● **表示テキスト**:
-*-

子どもをプロサッカー選手に、と思ったあなたに


近年、日本でもヨーロッパサッカーが頻繁に放送されるようになりました。
ヨーロッパで活躍する日本人選手の影響もあり。


将来はサッカー選手に!という子供

または

我が子をサッカー選手に!という親が増えて来ています。


今回はそういったことが頭をよぎった際に

・実際にプロになるという目標を達成するためにはどのような道筋があるのか?

・親がどんな視点でみるべきか? 気を付ける事は?

・子どもの成長過程で、どんなことを考えるべきか

そういった点を情報提供として書いていきます。


内容については僕がサッカーの世界に身を置いているので、サッカー目線ですが、
他のスポーツに当てはまることも多いと思いますので参考にしていただければと思います。


サッカー選手への夢を諦める時

まず最初にいつ・どこでプロサッカー選手になることをあきらめるかという話からしていきたいと思います。

いきなり諦める話厳しい内容のように感じますが。
実は本人や周囲が諦めるまではプロサッカー選手への扉が閉じてしまうことはほとんどありません。

もちろんそれでも最終的にプロサッカー選手になれるのは一握りの人だけですが。

走る事が難しいような大けがをしてしまった。
年齢的にもう厳しい。
そういった時ですら、本人が最終的には腹を決めないといけない問題です。

ここで最初にこんな話題から入った理由になりますが。

プロサッカー選手とは、
サッカーをすることで収入を得る人のことです。


Jリーグのチームに入れなかったとしても
海外にはいくつのプロサッカーチームがあるでしょうか?
そのすべてのテストを受けて、それでも受け入れ先が本当に無い状態になるまで、チャレンジすることは可能なのです。

現にJリーグ入りができなかった選手がアジア圏だけでなく、ヨーロッパ、南米に・・と
すでに両手では数えきれない数の国々でプレーしています。

そこからステップアップしたり、Jリーグに逆輸入されたり。
今後サッカー選手のキャリアは今まで以上にたくさんの道筋が増えていくことでしょう。

もちろんエリートコースを順調に辿ってプロになることは理想ですが。
どこかでエリートコースを外れても、再び同じ舞台を目指せるということはサッカーが日本の中でも少しずつ成熟してきていると実感できる部分です。

諦めるという話のスタートでしたが
簡単に諦めない為の話でもあると思います。


そして、最後にも書きますが、プロを目指すつもりはないけどサッカーを続ける、という選択も個人的には悪くないと思っています。


子供に頑張らせるなら親も覚悟を持って

こういう言い方をすると
子供に厳しくするという意味に取られてしまうかもしれませんが、むしろサッカーのことはサッカーのコーチなどに任せて、親はサポート程度にした方が上手くいく傾向があります。


プロサッカー選手になったプレーヤーの多くが
親に手取り足取りサッカーを教えてもらったわけではないのが現状です。
むしろ少し放任されていたプレーヤーの方が成功している割合は多いです。


では、親の覚悟とはなんでしょうか?

-*-

● **練習課題**:
1. プロサッカー選手を目指す子どもと親についての文章に照らし、次の(a)〜(c)が合致するかを「はい」か「いいえ」で判定し、根拠となる本文の語句をそのまま引用してください。(a) プロサッカー選手は、サッカーをすることで収入を得る人と定義されている。(b) プロになった選手の多くは、親からサッカーを手取り足取り教わっている。(c) 筆者は、プロを目指さずにサッカーを続ける選択を否定している。
2. プロサッカー選手を目指す子どもと親についての文章にある「実は本人や周囲が諦めるまではプロサッカー選手への扉が閉じてしまうことはほとんどありません。」を英語に訳してください。
3. プロサッカー選手を目指す子どもと親についての文章を、最後の一文の後から書き継いでください。
これらの記録は別の出典から得たものです。

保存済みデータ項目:
-*-

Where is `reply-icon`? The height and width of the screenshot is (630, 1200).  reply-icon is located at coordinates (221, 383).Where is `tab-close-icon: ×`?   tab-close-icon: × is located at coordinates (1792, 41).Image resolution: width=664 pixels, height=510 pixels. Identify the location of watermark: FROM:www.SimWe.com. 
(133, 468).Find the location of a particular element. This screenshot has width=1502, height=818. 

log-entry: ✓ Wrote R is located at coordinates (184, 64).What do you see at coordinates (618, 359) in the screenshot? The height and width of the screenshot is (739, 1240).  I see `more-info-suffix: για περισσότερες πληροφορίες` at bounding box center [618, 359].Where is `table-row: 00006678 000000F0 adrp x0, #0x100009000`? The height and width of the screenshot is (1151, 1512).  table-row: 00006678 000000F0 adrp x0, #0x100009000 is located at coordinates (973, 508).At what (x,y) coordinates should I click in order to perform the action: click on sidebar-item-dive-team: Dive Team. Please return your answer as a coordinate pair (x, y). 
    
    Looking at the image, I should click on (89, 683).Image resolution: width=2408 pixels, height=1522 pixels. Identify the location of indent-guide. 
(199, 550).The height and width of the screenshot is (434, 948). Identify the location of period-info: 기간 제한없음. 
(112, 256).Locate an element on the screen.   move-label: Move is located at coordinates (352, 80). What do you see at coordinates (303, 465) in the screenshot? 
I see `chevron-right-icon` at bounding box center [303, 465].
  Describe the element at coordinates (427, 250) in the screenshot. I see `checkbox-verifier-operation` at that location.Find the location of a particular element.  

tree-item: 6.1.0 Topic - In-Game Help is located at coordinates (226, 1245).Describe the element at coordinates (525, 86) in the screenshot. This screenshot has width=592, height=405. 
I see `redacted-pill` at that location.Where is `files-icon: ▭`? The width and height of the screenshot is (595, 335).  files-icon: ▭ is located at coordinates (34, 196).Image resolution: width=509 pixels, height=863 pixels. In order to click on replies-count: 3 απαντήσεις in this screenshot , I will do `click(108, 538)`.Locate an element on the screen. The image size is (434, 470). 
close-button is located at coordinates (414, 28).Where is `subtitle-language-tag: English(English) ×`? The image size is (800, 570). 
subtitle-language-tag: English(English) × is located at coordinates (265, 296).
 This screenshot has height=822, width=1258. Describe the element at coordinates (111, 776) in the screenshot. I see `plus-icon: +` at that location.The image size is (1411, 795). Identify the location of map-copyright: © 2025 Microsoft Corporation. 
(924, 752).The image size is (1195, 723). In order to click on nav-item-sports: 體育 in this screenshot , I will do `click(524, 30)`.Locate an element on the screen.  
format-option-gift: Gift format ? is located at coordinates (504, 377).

-*-

● **課題の解答**:
1.
(a) はい:「サッカーをすることで収入を得る人のことです。」
(b) いいえ:「親に手取り足取りサッカーを教えてもらったわけではないのが現状です。」
(c) いいえ:「プロを目指すつもりはないけどサッカーを続ける、という選択も個人的には悪くないと思っています。」

2. In fact, the door to becoming a professional soccer player almost never closes until the person or the people around them give up.

3.
僕は酒とたばこをやめましょう!
と、声を大にして言いたいのです。

なぜか、
子供の成長に影響が出る。 タバコの副流煙などで。もちろんそれもあります。
教育上良くない?  これももちろんです、子供はサッカープレーヤである以前に子供なのです。

では僕の思う一番の理由は
「それが子供の夢を奪う事になりかねないから」です。

ニュースなどで、
高校球児の喫煙が見つかったので活動自粛、甲子園に出られない。
というような内容のものを耳にしたことがあると思います。

野球で耳にすることが多いのは
高校球児はクリーンなイメージがある単語なので、インパクトがあり、報道の目に留まりやすいことと、高野連がこういった問題に対して断固たる態度を示しているからで、
むしろきちんとしている競技ゆえと言えます。

こういった問題を起こした彼らは甲子園というスカウトが来たり、全国的な注目度の高い大会をみすみす手放してしまう事になるのです。

そこで大活躍をしたら未来が切り開けていたかもしれないのに・・・
もちろん本人たちはそんな大事になるとは想像もせずにいたのでしょうが。

問題となるのは
なぜ彼らが「タバコを吸ってみたい」と思ってしまうのか?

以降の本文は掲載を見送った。